Saved data entries
────────────────────
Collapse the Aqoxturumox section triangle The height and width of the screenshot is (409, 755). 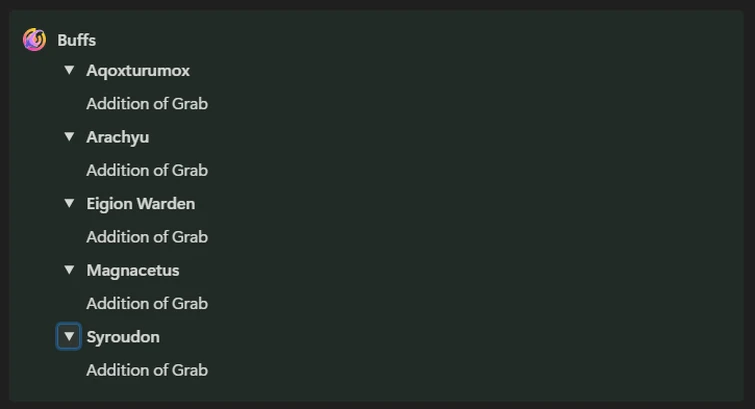click(x=69, y=70)
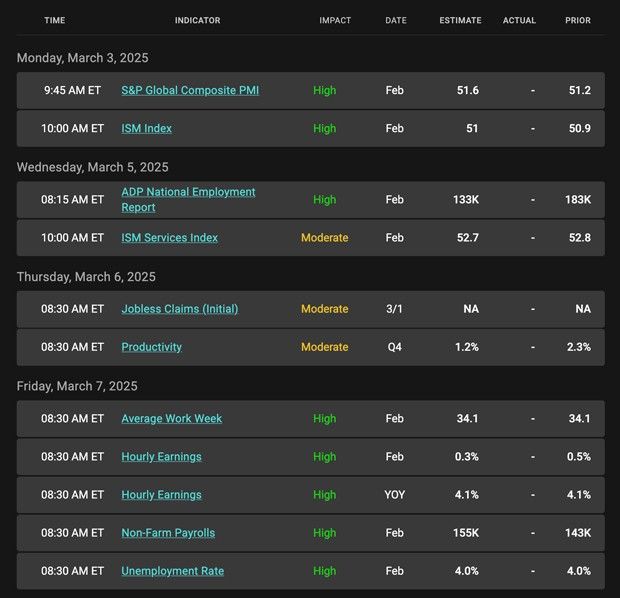Open the Productivity indicator link

151,347
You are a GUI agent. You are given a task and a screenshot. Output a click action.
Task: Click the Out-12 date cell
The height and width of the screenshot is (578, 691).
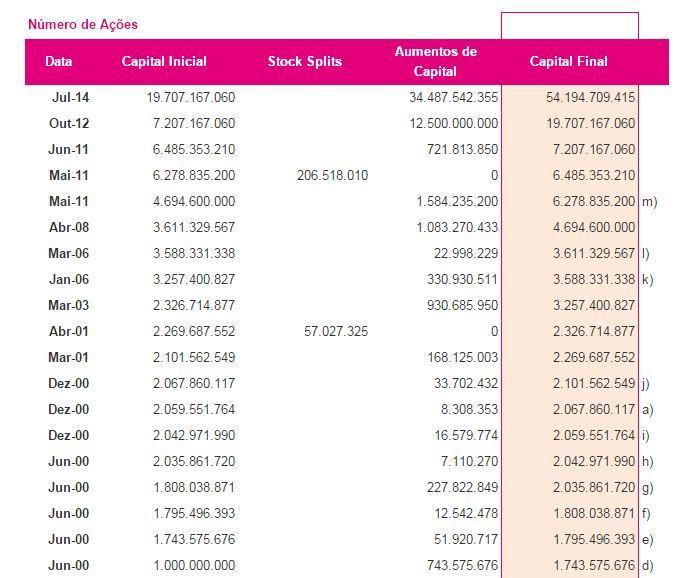pos(69,123)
────────────────────
_Try it:_ Transcribe exactly the lines from the one containing "Task: Click the Out-12 date cell" through the last line of the records above, and nothing else. Leave out the pictures.

_Answer section:_
Task: Click the Out-12 date cell
The height and width of the screenshot is (578, 691).
pos(69,123)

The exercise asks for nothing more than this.